The LLM-MD5 Deduplicator (DLC) removes duplicate text entries from Large Language Model (LLM) training datasets. It computes an MD5 hash for each text entry and keeps one copy when multiple entries produce the same hash.
Input data must be stored in Object Storage Service (OSS) as a JSON Lines file, where each line is a valid JSON object and the file as a whole is not a valid JSON object. See example data for the expected format.
Supported computing resources
How it works
The component deduplicates text entries in three steps:
-
Strips leading and trailing whitespace from each text entry.
-
Computes an MD5 hash using Python's
hashlib.md5method. Character casing is preserved —Helloandhelloproduce different hashes. -
Retains one entry per unique hash value and discards the rest.
Configure the component
On the pipeline page of Machine Learning Designer, configure the LLM-MD5 Deduplicator (DLC) component with the following parameters.

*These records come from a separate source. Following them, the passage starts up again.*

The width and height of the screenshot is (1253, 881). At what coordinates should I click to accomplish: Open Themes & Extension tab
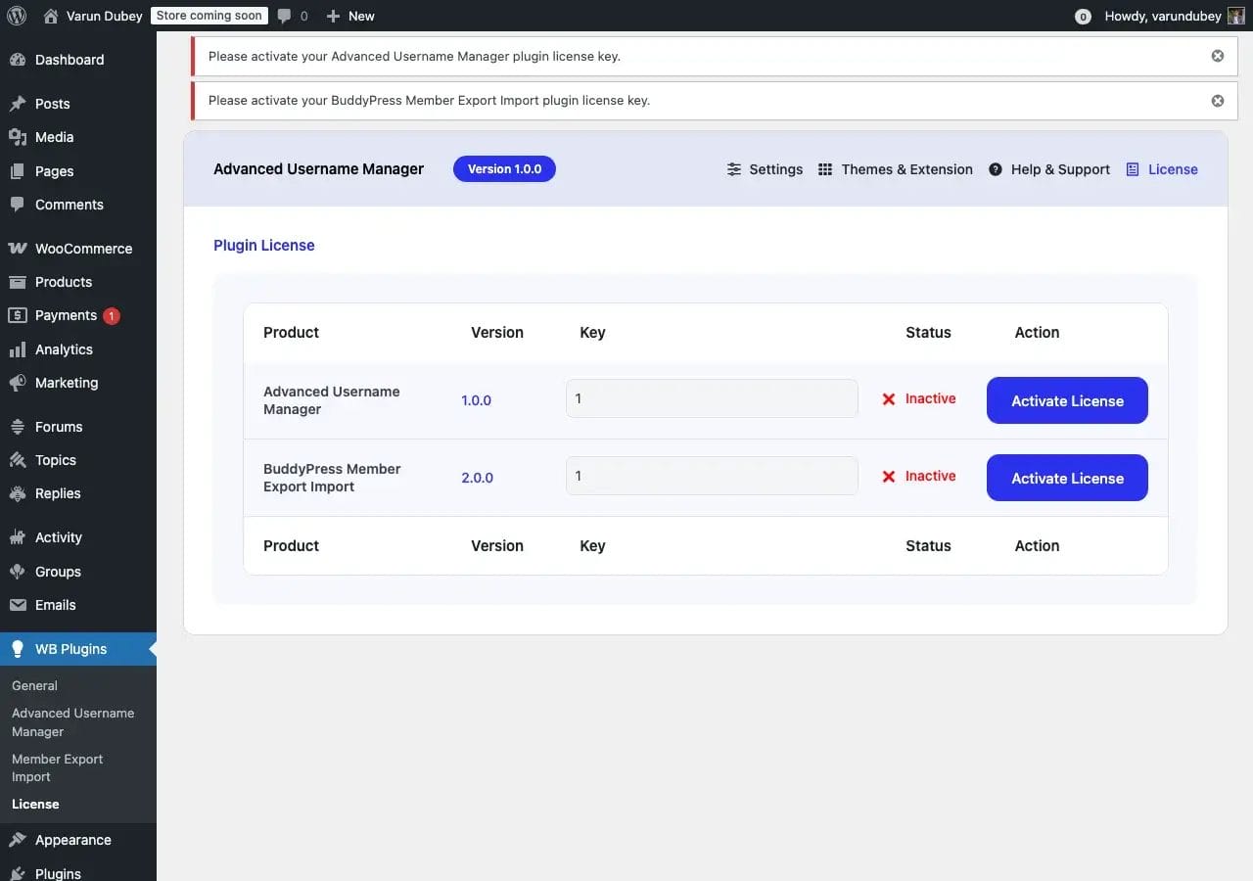point(895,169)
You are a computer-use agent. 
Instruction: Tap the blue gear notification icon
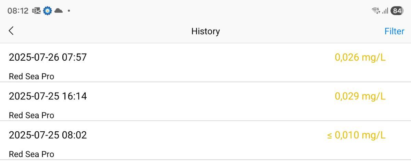pos(47,11)
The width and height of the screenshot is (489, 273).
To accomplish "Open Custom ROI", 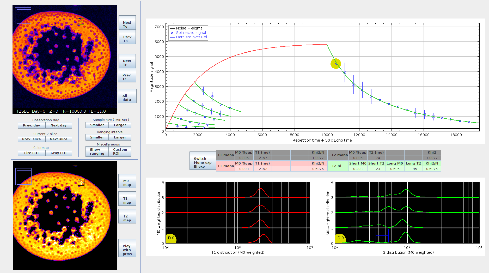I will [x=120, y=151].
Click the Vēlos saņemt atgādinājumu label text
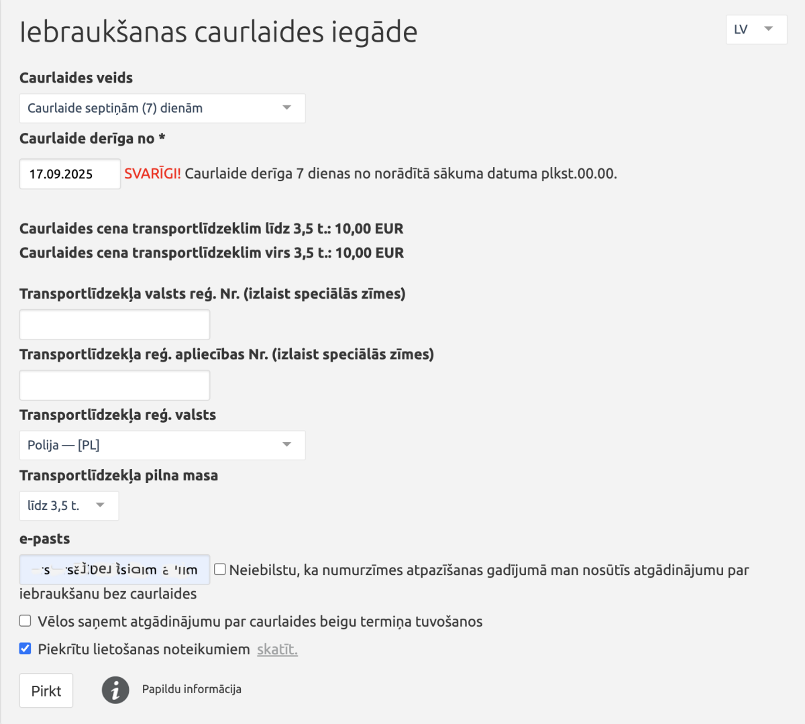 (260, 621)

| Tab | Parameter | Type | Required | Default | Description |
|---|---|---|---|---|---|
| Fields Setting | Target Process Field | String | Yes | — | The name of the JSON field containing the text to deduplicate. |
| Fields Setting | OSS Directory for Saving OutputData | String | No | Workspace default path | The OSS directory where the deduplicated output is stored. |
| Tuning | Number of Processes | Integer | No | 8 | The number of parallel processes to use. |
| Select Resource Group | Public Resource Group | — | No | — | The instance type (CPU or GPU), number of instances, and virtual private cloud (VPC) to use. |
| Select Resource Group | Dedicated resource group | — | No | — | The number of vCPUs, memory, shared memory, GPUs, and instances to use. |
| Select Resource Group | Maximum Running Duration | — | No | — | The maximum run time for the component. The job terminates if this limit is exceeded. |